One reason the path is so long is because of the way Time Machine backups are maintained. There's only one copy of every file backed up, but to be able to present the unchanged files to you in hundreds of date-named folders without making actual copies, Time Machine builds an extremely complex structure of “hard links.” While it worked well enough when Time Machine was first created, this is generally considered to be a very fragile system for today’s much larger drives. It’s relatively easy for a Time Machine backup to become corrupted and display a message that “verification failed”; while most users will follow Apple’s advice (throw out the corrupted backup and start a new one), I’ve managed to rescue mine using complicated steps that many users will not even want to try. If these are the only copies of your images, you probably don’t want to expose them to this level of risk by using that backup as a working drive.

 

Also, if you’re still backing up to that Time Machine backup, when it runs out of room the oldest backups are deleted. That means Time Machine should never be used as a permanent archive (of, for example, irreplaceable images).

 

We understand your problem; eventually, many of us end up with more images than will fit in the Mac’s internal drive (in my case, it’s because my main Mac is a laptop). What I decided is to buy an external 4TB hard drive large enough to store all my photos and videos with room to grow; those have gotten very affordable. USB 3 external storage is more than fast enough for raw images, and Lightroom Classic has no problem including external drives in the catalog.

 

And because main photo storage (well, anything important) must always be backed up, you could simply have Time Machine back up your external photo drive too as long as you got a big enough backup drive for that plus your Mac system drive. Sure, this might mean you have to spend a little more money, but buying enough drives for both primary and backup storage should be a non-optional part of the budget for a computer.

● Data lines
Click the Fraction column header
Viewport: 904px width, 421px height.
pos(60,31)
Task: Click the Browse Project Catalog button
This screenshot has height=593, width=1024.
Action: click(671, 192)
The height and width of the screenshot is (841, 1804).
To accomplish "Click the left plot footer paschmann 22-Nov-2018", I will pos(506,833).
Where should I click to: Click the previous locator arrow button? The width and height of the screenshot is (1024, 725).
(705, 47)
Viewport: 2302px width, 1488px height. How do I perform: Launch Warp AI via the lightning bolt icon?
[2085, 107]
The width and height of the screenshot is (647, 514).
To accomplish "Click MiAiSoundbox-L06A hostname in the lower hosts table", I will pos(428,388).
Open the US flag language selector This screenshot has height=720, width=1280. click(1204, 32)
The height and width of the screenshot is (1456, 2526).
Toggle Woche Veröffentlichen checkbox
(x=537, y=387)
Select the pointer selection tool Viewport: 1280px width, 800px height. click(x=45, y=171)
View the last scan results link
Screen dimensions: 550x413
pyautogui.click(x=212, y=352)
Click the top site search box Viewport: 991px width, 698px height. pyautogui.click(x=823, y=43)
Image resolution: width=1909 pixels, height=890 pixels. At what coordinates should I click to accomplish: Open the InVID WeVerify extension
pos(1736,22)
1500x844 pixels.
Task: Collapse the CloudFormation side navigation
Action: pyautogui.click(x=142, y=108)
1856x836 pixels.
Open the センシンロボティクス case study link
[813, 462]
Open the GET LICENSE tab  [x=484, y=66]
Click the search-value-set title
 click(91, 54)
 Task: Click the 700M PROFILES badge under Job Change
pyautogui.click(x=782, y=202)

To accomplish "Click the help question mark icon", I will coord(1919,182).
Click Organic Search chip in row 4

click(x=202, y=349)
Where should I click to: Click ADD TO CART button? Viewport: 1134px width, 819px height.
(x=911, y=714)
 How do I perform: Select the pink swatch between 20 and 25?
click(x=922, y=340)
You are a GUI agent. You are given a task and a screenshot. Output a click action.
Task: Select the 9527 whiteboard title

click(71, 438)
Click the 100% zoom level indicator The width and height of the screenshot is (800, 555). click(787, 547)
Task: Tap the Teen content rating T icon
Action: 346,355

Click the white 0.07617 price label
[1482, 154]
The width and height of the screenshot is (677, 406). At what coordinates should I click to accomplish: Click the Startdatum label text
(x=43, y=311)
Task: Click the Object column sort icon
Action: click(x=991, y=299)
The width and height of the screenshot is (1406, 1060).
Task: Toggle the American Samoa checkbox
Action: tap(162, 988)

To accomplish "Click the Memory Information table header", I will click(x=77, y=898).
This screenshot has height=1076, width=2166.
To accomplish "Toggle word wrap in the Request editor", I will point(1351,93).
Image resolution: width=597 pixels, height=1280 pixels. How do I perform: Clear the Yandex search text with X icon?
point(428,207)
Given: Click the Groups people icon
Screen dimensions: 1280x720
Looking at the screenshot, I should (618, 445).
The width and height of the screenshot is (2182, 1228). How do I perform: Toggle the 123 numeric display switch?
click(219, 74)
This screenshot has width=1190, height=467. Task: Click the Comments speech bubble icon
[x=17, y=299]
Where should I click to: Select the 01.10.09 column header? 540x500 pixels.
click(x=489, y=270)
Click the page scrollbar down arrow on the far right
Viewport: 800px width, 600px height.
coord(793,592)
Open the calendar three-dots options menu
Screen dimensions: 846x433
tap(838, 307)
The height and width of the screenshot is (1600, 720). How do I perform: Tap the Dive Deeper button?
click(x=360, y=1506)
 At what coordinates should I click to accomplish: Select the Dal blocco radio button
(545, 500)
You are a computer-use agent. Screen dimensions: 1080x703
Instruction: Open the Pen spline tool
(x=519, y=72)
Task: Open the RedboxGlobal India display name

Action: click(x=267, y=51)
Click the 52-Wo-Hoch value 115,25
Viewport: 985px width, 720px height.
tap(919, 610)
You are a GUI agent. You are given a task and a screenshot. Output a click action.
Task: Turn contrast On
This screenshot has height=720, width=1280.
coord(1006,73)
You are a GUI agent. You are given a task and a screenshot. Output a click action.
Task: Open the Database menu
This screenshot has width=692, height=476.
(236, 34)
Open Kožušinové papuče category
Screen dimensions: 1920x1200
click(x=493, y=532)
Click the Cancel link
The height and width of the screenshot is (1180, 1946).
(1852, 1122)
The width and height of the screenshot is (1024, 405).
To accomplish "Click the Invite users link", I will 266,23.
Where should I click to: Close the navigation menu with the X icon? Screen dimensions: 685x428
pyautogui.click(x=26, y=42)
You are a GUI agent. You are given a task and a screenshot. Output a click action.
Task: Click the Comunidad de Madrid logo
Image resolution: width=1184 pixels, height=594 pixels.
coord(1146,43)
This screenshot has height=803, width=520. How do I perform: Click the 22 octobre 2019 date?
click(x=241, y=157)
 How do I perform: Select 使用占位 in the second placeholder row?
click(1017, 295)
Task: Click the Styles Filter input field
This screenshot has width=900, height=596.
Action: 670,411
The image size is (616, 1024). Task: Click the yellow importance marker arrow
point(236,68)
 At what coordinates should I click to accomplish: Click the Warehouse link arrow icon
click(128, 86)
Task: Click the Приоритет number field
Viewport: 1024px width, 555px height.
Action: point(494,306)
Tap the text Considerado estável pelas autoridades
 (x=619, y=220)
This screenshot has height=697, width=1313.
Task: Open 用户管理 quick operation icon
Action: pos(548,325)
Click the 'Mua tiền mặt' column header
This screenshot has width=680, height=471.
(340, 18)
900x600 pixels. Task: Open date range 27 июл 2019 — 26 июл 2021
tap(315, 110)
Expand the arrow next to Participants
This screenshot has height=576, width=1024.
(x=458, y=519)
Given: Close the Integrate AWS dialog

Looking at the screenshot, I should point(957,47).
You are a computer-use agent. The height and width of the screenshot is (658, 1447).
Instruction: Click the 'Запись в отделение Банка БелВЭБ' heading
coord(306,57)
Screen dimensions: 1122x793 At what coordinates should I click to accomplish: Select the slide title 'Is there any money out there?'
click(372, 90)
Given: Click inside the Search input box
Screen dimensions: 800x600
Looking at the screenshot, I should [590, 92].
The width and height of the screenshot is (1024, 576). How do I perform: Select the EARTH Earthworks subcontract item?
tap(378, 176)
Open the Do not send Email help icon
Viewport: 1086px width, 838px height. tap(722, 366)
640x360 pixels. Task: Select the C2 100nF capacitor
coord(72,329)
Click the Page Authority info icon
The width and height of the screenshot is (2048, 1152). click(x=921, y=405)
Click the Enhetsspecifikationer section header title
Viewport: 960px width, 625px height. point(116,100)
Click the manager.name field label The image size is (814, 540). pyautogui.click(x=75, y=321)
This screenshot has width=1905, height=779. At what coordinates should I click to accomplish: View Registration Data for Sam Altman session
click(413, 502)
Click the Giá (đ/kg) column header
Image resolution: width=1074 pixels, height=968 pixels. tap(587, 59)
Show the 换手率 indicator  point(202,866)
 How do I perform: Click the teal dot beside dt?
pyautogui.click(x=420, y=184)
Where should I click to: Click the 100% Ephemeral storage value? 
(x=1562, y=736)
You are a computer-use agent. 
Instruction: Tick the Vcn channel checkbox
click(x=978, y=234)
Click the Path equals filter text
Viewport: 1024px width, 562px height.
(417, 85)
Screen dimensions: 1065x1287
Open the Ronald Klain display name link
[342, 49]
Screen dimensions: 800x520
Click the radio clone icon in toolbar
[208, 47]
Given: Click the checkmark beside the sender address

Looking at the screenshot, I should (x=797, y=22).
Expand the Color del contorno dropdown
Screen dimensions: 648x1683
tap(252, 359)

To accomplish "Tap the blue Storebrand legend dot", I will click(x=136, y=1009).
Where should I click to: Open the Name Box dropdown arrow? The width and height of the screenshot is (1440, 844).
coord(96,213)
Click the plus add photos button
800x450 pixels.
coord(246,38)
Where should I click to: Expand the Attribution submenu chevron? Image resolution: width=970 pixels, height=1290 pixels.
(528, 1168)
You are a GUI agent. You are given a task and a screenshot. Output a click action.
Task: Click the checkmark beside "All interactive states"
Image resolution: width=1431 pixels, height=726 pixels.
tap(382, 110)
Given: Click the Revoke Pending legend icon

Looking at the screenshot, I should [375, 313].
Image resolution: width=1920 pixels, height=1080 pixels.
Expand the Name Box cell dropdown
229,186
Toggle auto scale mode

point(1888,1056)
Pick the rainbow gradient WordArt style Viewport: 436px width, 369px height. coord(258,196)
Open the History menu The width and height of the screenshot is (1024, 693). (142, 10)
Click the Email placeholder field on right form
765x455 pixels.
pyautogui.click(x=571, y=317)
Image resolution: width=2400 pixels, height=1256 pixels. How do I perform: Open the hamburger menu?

● Objectives
1. Please rewrite the part of the Time Machine text starting with "Also, if you’re" and going on through "example, irreplaceable images).", changing "oldest" to "earliest".
2. According to the Time Machine text, why should Time Machine never be used as a permanent archive? Answer in one to three sentences.

● Task answers
1.
Also, if you’re still backing up to that Time Machine backup, when it runs out of room the earliest backups are deleted. That means Time Machine should never be used as a permanent archive (of, for example, irreplaceable images).

2. When a Time Machine backup runs out of room, it deletes the oldest backups. Irreplaceable files kept only there could therefore be lost.